TM: It’s always interesting when someone else can see the common themes in your work more clearly than you can.
LD: It made it so much easier to write, because any time I was trying to come up with new material, I would be like, “What about binary stars? Those are twins.” It was like a prompt.
TM: Before writing this book, you existed in two different artistic spheres: dance and advertising. I wonder how ballet and writing ad copy influenced the writing of Vanishing Twins?
LD: To write for advertising, you have to be very concise. I was telling someone the other day that there is a rule that you can’t have more than six words on a billboard. So I was used to cutting things back to their core. Sarah Manguso is all about concision and cutting everything you possibly can, which for me was easy because it’s what I did all day. That I think, definitely informed my style and the way that I write.
For dance, I don’t know. That love of performing might be one of the reasons I write memoir. It’s a way to put myself out on stage in a way. I think I miss that from dancing, that feeling of being out there and being exposed. Somehow I think if I was writing fiction, I would feel more like I was hiding and that wouldn’t be as satisfying.
TM: In the book, you talk about making the decision to cut your hair short and stop wearing makeup—abandoning what some might refer to as performative femininity. At the time, your husband is not into this change.
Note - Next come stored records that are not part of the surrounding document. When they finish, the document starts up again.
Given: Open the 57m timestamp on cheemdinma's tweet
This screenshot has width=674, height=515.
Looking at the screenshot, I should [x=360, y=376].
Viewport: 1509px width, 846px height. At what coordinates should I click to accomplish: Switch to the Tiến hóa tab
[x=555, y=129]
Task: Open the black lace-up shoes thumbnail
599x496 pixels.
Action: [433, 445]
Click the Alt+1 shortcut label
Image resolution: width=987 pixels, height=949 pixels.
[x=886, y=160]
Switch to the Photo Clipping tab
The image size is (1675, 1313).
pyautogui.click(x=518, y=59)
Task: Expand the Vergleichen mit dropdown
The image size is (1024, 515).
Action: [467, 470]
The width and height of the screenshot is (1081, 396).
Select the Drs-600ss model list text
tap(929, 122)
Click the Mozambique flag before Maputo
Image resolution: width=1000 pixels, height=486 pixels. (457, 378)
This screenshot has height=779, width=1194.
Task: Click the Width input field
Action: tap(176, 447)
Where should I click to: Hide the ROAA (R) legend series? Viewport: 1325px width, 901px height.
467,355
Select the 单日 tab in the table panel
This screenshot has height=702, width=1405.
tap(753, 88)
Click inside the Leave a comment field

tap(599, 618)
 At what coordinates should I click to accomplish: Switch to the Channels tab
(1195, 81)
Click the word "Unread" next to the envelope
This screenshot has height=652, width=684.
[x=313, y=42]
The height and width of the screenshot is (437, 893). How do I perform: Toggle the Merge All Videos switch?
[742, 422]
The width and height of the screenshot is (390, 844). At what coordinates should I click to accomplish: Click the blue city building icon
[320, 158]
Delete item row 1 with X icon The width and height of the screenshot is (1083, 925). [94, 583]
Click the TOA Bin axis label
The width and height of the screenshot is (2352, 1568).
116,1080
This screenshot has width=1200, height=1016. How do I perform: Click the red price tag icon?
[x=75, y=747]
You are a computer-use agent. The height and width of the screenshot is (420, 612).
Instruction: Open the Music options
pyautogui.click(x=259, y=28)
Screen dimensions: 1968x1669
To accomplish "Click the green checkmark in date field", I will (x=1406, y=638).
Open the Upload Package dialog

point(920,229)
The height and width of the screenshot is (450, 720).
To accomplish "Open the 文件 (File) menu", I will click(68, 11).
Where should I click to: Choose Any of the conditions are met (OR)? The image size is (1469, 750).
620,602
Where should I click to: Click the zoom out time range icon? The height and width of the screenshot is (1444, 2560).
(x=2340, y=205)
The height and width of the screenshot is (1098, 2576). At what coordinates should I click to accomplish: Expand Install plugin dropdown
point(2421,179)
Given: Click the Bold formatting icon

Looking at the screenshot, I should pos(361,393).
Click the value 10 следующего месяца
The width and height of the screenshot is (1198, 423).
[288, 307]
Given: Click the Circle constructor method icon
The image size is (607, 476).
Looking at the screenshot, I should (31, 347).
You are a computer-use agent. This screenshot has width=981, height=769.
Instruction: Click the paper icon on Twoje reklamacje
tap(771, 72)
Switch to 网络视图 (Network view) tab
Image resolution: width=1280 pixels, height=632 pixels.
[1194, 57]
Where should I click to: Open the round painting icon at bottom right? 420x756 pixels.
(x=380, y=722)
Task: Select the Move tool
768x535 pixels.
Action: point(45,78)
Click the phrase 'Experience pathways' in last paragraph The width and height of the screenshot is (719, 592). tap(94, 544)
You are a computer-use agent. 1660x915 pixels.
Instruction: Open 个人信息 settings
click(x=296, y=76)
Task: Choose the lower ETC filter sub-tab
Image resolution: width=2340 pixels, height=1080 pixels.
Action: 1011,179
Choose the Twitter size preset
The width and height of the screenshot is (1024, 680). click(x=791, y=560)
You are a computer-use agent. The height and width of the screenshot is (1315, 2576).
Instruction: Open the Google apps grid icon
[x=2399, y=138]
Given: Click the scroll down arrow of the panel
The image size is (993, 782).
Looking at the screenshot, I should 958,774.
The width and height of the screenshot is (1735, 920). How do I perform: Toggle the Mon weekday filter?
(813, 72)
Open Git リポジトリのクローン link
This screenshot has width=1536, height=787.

I wonder if that issue has persisted—are you aware of femininity as a performance still?
LD: Ever since I started writing this book I feel like it has allowed me to express the fullness of my identity so I worry less about how I dress or how long or short my hair is. I don’t need my appearance to do all the heavy lifting anymore. My hair is really long right now and I like it, but of course I still sometimes think, “What if I cut my hair really short again?” but I resist because I know my husband likes it longer and at this point in my life and relationship, I want him to find me attractive just like I want to find him attractive. I have a LOT of opinions about his appearance so it’s only fair that he should have them about mine. I’m sure I’d have to have those negotiations with anyone I was in a long-term relationship with, regardless of their gender. I rarely wear makeup anymore which is something I’ve carried over from my more tomboyish days, but occasionally, and I should say VERY occasionally, I put on some lipstick.
TM: It feels a little like a costume to me at this point, especially after having kids. I wasn’t wearing it for a long time because I was too busy, but I do now on occasion. My kids will be like, “You look different. You look pretty.” It’s so weird that they notice that, and weirder that they like it, that they’re already receiving cues about what is “pretty” and that they’ve attached a value to that. It’s so bizarre.
LD: It is. I feel the same way. I’ve always felt weird about wearing makeup that is observable—stuff like red lipstick. I own it and think it’s pretty, but I still feel the same way I felt when my mom put lipstick on me the first time for Halloween when I was eight, and I felt like I couldn’t close my mouth. I still feel like that. I don’t know how to hold my mouth when I’m wearing it.
TM: Did you feel a duty to be honest in this book? Were there things that you specifically left out because you didn’t want to hurt somebody?
LD: I did leave things out. There were other relationships I had while we were open, but they weren’t as significant. They felt extraneous and would have complicated the narrative. I think that was one of the main things I learned about memoir—that you don’t have to talk about everything. That was the thing that was hardest for me to realize: I have the freedom to give this thing a shape.